Nathanael Iversen said:


> That is useful! The video editors will like it even more than the composers! Put a few in RAID and even 10-bit, 4k footage will fit. For samples, this is a LOT of space.
> 
> The pictured drive won't be cheap. The press release says it is for enterprise data centers. It does perform well, however:
> 
> ...



but not m.2 form factor.

which is my flavor du jour.

typically drives the lower capacity drive prices lower - but this is a new ballgame.

time will tell. 

it will be an interesting Q3/Q4, 2018.


----------



## Nathanael Iversen (Jun 21, 2018)

These drive sizes are going into the enterprise data center first. Remember that the Samsung 960Pro drives are consumer drives. They aren't remotely state of the art in an absolute sense. They are state of the art in an "I can afford to buy one on Amazon" sense. Enterprises pay $10k plus for CPU's, drives, etc. Enterprise storage arrays can cost millions of dollars. 

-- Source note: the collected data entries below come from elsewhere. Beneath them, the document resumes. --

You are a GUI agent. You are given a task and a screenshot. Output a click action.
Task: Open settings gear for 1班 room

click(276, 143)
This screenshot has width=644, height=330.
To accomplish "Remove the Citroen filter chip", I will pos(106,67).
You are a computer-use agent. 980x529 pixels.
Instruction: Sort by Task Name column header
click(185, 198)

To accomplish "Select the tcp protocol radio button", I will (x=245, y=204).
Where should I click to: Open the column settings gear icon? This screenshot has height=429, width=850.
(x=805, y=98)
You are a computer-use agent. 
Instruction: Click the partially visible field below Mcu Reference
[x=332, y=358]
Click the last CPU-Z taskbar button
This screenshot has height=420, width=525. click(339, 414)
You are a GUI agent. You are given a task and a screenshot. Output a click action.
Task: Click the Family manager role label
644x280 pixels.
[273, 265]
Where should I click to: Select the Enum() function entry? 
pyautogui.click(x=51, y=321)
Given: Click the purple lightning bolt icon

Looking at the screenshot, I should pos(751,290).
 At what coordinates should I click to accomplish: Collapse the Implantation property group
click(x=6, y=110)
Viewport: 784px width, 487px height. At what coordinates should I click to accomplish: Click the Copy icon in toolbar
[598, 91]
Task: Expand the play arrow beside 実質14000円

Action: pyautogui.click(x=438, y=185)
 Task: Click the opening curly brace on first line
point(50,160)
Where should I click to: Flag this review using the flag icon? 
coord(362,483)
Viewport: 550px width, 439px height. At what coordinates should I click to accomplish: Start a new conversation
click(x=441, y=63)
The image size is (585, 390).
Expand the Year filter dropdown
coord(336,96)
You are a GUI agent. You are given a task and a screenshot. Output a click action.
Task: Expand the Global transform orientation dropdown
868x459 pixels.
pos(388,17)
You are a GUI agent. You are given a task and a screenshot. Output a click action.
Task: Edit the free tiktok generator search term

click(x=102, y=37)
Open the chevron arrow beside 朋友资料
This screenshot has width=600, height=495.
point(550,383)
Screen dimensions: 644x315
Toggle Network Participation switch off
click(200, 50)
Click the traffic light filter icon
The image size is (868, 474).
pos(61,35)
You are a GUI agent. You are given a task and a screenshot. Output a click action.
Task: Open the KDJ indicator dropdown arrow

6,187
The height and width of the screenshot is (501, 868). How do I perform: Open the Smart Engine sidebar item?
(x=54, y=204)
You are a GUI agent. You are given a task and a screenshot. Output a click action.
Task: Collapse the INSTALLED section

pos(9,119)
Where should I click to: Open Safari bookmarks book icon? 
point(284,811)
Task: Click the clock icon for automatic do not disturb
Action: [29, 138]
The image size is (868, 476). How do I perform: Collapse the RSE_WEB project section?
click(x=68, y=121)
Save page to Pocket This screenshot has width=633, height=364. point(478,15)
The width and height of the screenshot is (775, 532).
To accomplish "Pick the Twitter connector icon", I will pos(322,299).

That said, affordable big drives will come. After they milk the enterprise for them. I would guess that not many here can fill 8TB sample drives. I can't. I'm sure Charlie can! Photographers can. Video people easily can.


----------



## fiestared (Jun 22, 2018)

Nathanael Iversen said:


> These drive sizes are going into the enterprise data center first. Remember that the Samsung 960Pro drives are consumer drives. They aren't remotely state of the art in an absolute sense. They are state of the art in an "I can afford to buy one on Amazon" sense. Enterprises pay $10k plus for CPU's, drives, etc. Enterprise storage arrays can cost millions of dollars.
> 
> That said, affordable big drives will come. After they milk the enterprise for them. I would guess that not many here can fill 8TB sample drives. I can't. I'm sure Charlie can! Photographers can. Video people easily can.


I am one of them !


----------



## leon chevalier (Jun 22, 2018)




----------



## Zoot_Rollo (Jun 22, 2018)

fiestared said:


> I am one of them !




me too.


----------